An exact copy of every entry is the answer here, with no pictures.

Start of DATA TO USE

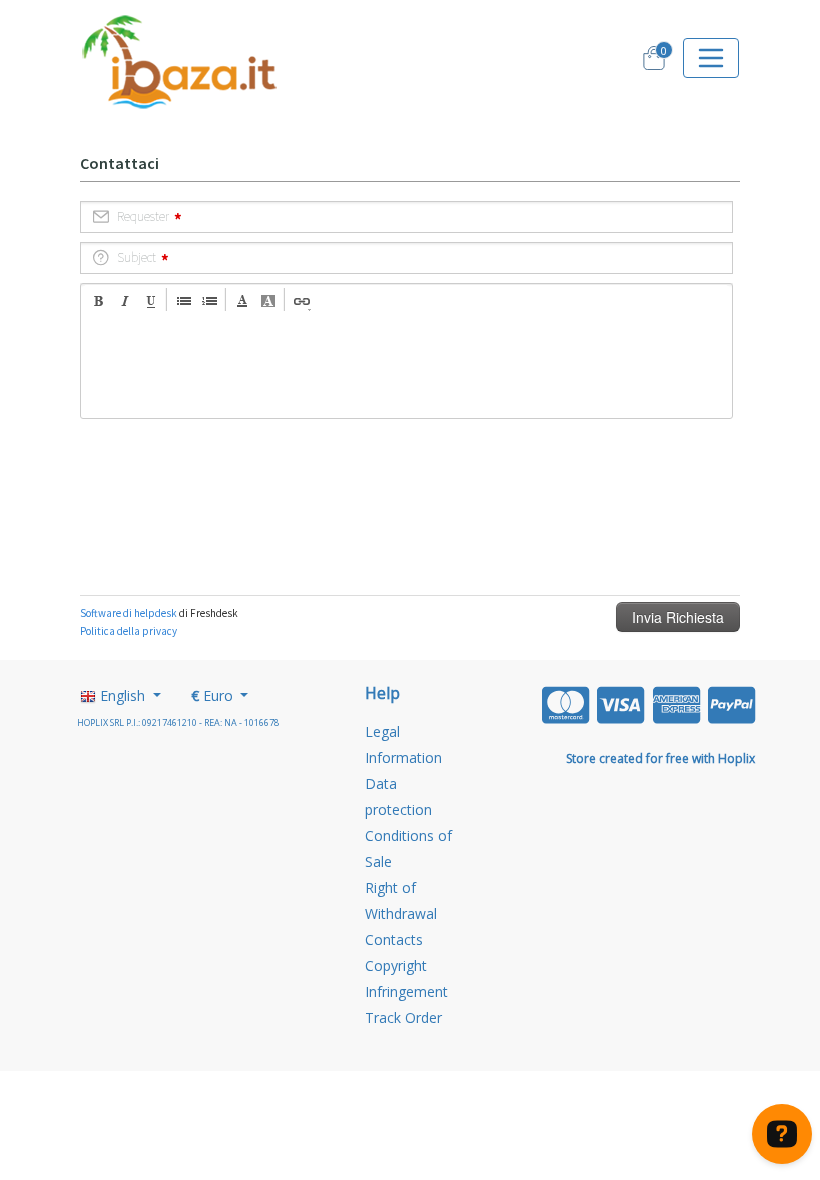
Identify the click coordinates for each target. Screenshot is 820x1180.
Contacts (394, 939)
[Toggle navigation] (711, 58)
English (122, 695)
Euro (214, 695)
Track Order (403, 1017)
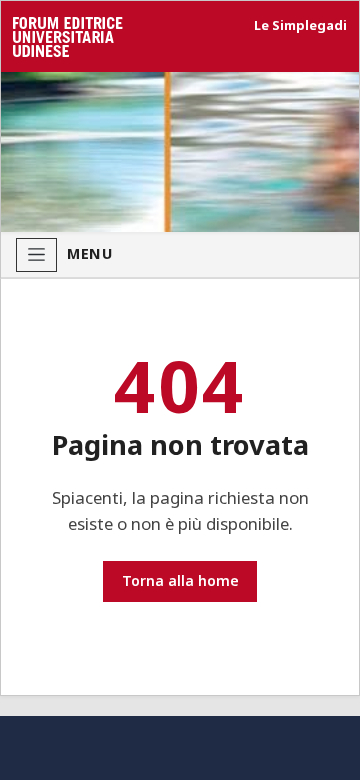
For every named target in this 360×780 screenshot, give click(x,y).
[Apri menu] (36, 255)
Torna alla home (180, 580)
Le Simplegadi (300, 25)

End of DATA TO USE

### ANSWER BOX
Identify the click coordinates for each target. Screenshot is 820x1180.
Contacts (394, 939)
[Toggle navigation] (711, 58)
English (122, 695)
Euro (214, 695)
Track Order (403, 1017)
For every named target in this 360×780 screenshot, give click(x,y).
[Apri menu] (36, 255)
Torna alla home (180, 580)
Le Simplegadi (300, 25)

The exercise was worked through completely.